Frank Vanaerschot en Paul Creeny (*)
4 mei 2023
Verschenen op 2 mei bij Social Europe Journal
Met dank aan de auteurs voor toelating tot
vertaling en publicatie
Verscholen in de valleien van het Groothertogdom Luxemburg bevindt zich een bank waarvan de Europeanen eigenaar zijn, maar waarvan de meesten nog nooit hebben gehoord. Wat de Europese Investeringsbank (EIB) aan profiel mist, maakt zij echter goed met haar financiële slagkracht. Als kredietverstrekker van de Europese Unie is zij de grootste multilaterale financiële instelling ter wereld, die alleen al vorig jaar meer dan 65 miljard euro verstrekte en sinds haar oprichting in 1958 meer dan duizend miljard euro.
Op het eerste gezicht lijkt dit een goede zaak. Maar investeren wil niet noodzakelijkerwijs zeggen dat het geld goed besteed wordt.

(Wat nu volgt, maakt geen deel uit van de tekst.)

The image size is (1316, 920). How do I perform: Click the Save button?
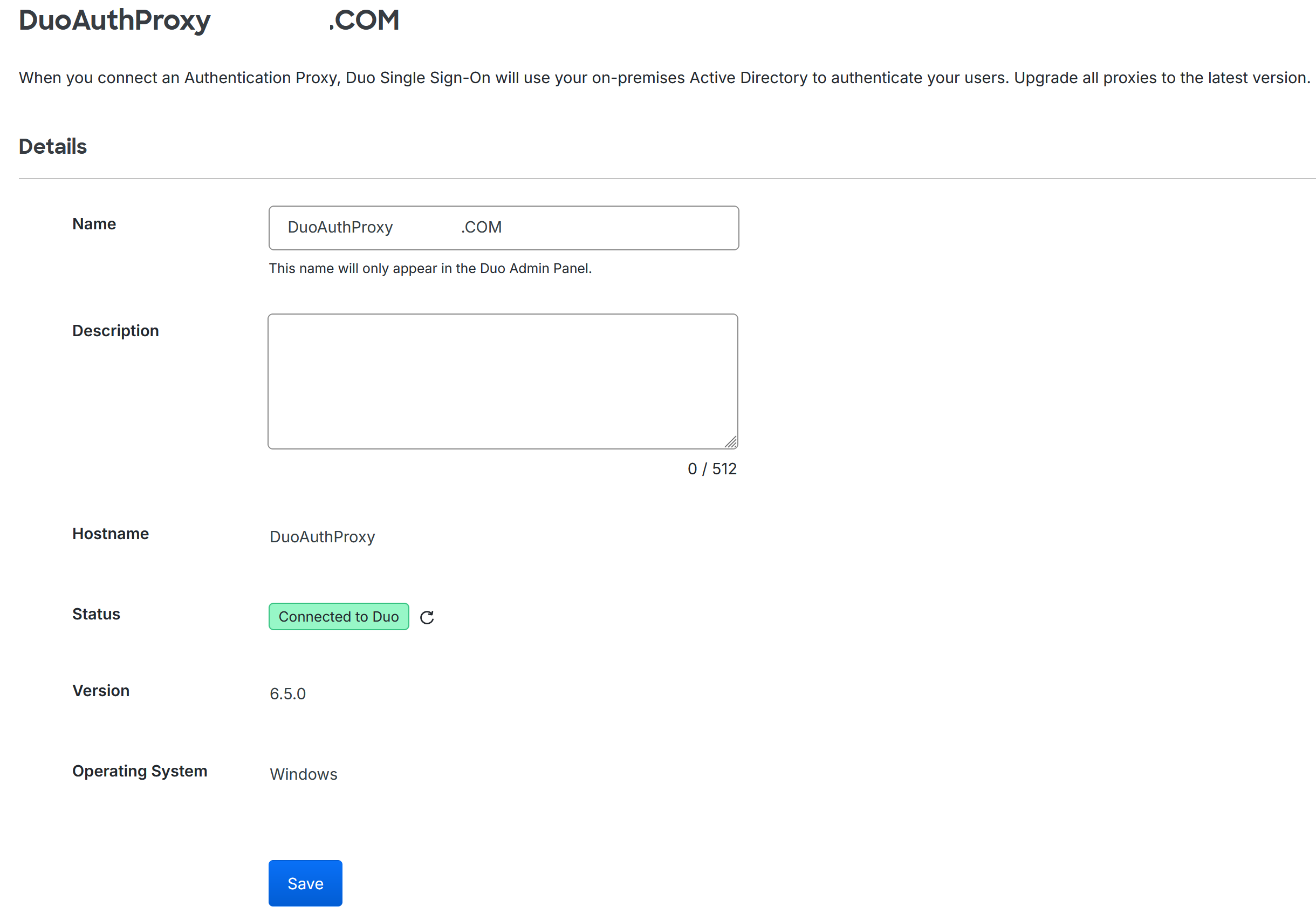[x=305, y=883]
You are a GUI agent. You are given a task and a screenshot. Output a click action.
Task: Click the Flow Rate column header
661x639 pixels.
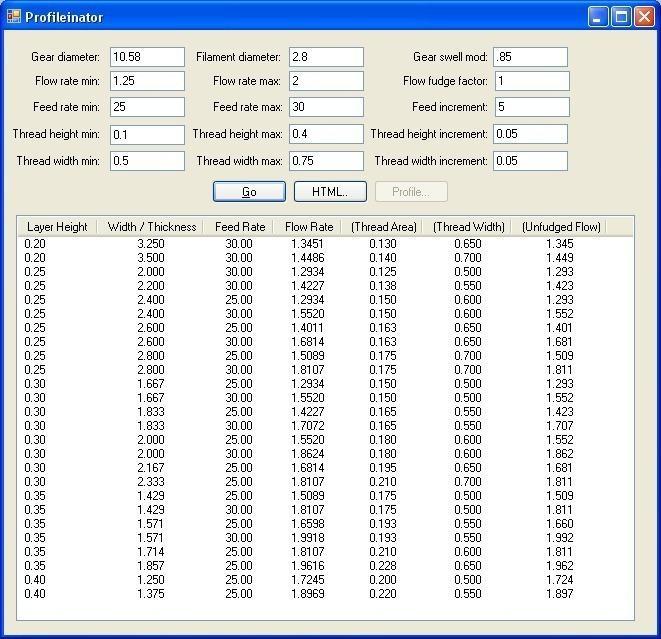pyautogui.click(x=309, y=227)
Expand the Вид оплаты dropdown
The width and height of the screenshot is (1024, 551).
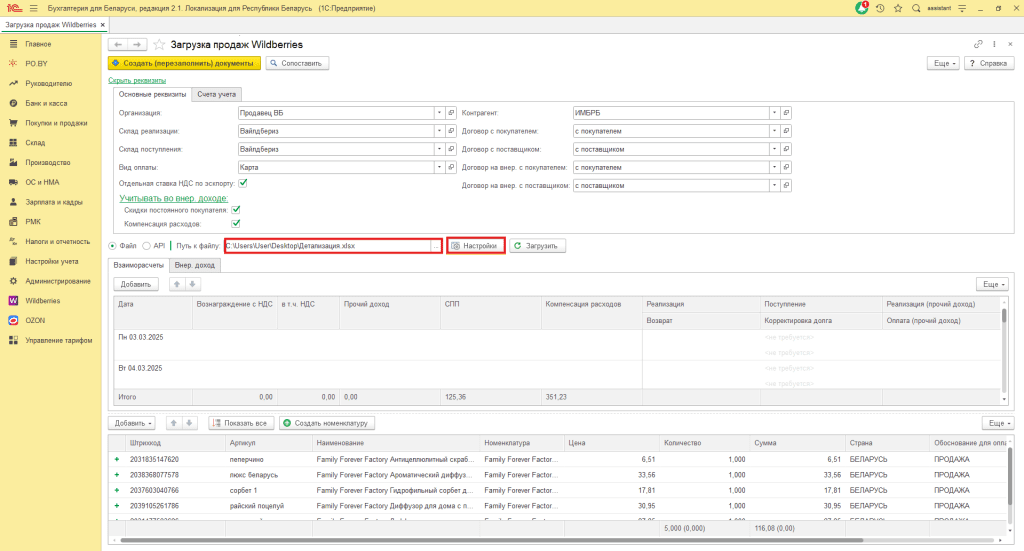pos(439,167)
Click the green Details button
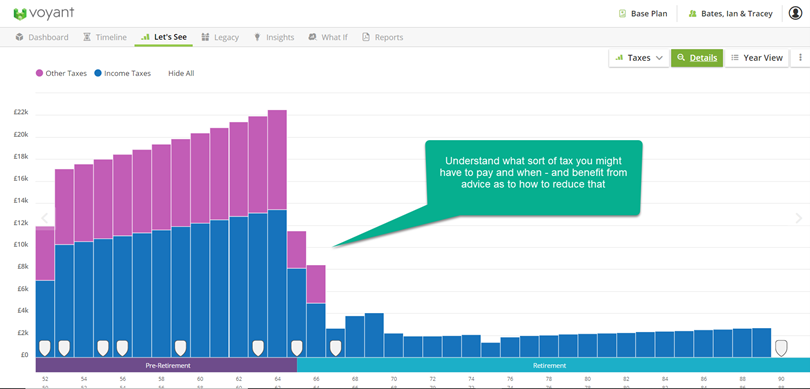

Het klopt dat de EIB – die zichzelf nu aanprijst als “een van de grootste verstrekkers van klimaatfinanciering” – eind 2021 stopte met directe steun aan projecten voor fossiele brandstoffen, zoals olieboringen. Maar het pompt nog steeds geld in producenten van fossiele brandstoffen. PGE, CEZ en Repsol hebben sinds begin vorig jaar bijna 1,5 miljard euro van de bank ontvangen.
De EIB heeft ook niet geaarzeld banken te financieren die op hun beurt miljarden pompen in fossiele brandstoffen. Uit het laatste jaarverslag van Banking on Climate Chaos blijkt dat zes banken – BNP Paribas, Unicredit, Société Générale, Santander, Crédit Agricole en BPCE – alleen al in 2022 gezamenlijk meer dan 60 miljard dollar hebben geïnvesteerd in de sector van de fossiele brandstoffen. Deze banken ontvingen op hun beurt bijna 2 miljard euro van de EIB in dezelfde periode.
Voorbij de planetaire grenzen
Erger nog, de EIB gaat verder over de planetaire grenzen heen in plaats van ze te respecteren. De bank besloot vorig jaar de klimaatcriteria te versoepelen waaraan fossiele brandstof-bedrijven moeten voldoen om financiering te krijgen voor projecten die als ‘groen’ worden beschouwd. Daaronder hernieuwbare energie en infrastructuur voor het opladen van elektrische voertuigen.
Bedrijven die om EIB-financiering vragen mochten vroeger hun onconventionele olie- en gasproductie niet verhogen. Nu kan elk energiebedrijf dat de winning van olie uit teerzand, boringen in het Noordpoolgebied of het fracken van olie of gas opvoert, nog steeds in aanmerking komen, als het maar met een decarbonisatieplan kan zwaaien, hoe flinterdun ook.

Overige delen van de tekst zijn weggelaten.